The following function from Systems.Collections.Generic.Dictionary class has return statement after throwing an exception, does any one have any idea why?
public TValue this[TKey key] {
get {
int i = FindEntry(key);
if (i >= 0) return entries[i].value;
ThrowHelper.ThrowKeyNotFoundException();
**return default(TValue);**
}
set {
Insert(key, value, false);
}
}
It's not possible to both throw an exception and return a value from a single function call. Perhaps it does something like returning false if there's an error, but throwing an exception if the input is invalid.
You do not need to put a return statement after throw , the return line will never be reached as throwing an exception immediately hands control back to the caller.
After a method throws an exception, the runtime system attempts to find something to handle it. The set of possible "somethings" to handle the exception is the ordered list of methods that had been called to get to the method where the error occurred.

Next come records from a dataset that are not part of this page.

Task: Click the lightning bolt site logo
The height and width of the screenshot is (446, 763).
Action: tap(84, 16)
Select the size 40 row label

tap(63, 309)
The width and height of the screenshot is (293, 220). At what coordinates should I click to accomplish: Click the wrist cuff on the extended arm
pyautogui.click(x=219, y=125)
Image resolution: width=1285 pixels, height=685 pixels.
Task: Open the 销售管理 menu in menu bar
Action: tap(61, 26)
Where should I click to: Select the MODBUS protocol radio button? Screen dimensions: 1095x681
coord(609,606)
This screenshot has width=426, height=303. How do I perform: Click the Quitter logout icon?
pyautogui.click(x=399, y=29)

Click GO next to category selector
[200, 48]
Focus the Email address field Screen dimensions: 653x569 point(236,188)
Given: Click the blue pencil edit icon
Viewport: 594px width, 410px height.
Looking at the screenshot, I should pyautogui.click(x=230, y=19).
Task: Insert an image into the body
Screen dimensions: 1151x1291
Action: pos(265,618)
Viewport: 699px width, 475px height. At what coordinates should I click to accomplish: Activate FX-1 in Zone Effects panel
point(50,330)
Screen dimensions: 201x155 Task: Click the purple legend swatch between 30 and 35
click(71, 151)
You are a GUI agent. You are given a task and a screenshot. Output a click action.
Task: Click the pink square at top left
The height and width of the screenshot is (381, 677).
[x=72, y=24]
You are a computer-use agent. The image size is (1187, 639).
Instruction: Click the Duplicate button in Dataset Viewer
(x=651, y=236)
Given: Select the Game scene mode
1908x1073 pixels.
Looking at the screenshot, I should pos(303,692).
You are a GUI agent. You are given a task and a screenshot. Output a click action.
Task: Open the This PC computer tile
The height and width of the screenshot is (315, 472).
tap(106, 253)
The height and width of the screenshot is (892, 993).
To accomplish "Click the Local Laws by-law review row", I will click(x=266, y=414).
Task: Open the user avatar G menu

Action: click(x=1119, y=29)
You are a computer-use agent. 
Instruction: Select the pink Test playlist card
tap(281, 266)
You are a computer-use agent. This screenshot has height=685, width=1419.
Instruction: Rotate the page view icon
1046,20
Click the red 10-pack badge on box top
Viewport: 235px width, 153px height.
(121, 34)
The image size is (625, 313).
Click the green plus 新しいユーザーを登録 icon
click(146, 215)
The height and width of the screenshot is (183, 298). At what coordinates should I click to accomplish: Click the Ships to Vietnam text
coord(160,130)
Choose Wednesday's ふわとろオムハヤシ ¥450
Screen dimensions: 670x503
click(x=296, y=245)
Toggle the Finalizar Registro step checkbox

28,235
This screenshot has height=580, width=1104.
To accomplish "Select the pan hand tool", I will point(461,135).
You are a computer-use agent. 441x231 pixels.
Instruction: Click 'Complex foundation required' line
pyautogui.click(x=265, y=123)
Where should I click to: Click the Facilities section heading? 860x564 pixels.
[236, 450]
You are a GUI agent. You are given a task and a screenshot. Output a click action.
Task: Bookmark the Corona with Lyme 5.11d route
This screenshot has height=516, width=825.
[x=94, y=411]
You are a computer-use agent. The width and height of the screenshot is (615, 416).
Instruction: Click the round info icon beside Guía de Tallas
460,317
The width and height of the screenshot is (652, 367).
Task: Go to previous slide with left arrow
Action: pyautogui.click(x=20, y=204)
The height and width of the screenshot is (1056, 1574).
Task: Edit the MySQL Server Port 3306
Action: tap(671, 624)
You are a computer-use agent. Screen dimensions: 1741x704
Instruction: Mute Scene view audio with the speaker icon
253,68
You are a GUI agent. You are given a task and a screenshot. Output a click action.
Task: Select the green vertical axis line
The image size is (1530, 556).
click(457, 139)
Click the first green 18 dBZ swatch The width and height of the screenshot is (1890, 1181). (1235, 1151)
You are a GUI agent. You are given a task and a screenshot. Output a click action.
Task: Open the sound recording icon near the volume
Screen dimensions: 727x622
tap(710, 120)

When an exception is thrown the method stops execution right after the "throw" statement. Any statements following the "throw" statement are not executed.
Even though the
ThrowHelper.ThrowKeyNotFoundException();
Certainly does throw an exception, the compiler is not sophisticated enough to prove that it will never do anything else. And since it cannot prove that the function never returns, it has to assume that it could return.
Eric Lippert just finished a mini-series on his blog entitled "Never Say Never" about this very issue.
http://blogs.msdn.com/b/ericlippert/archive/2011/02/21/never-say-never-part-one.aspx
It turns out that this is a simple case of the Halting Problem, which has been shown to be undecidable over Turing Machines.
It is forced to, because the method itself is not directly throwing, the ThrowHelper is. The compiler has no way of knowing this, so to satisfy the compiler the return default(TValue);
is added, even though it will never get invoked.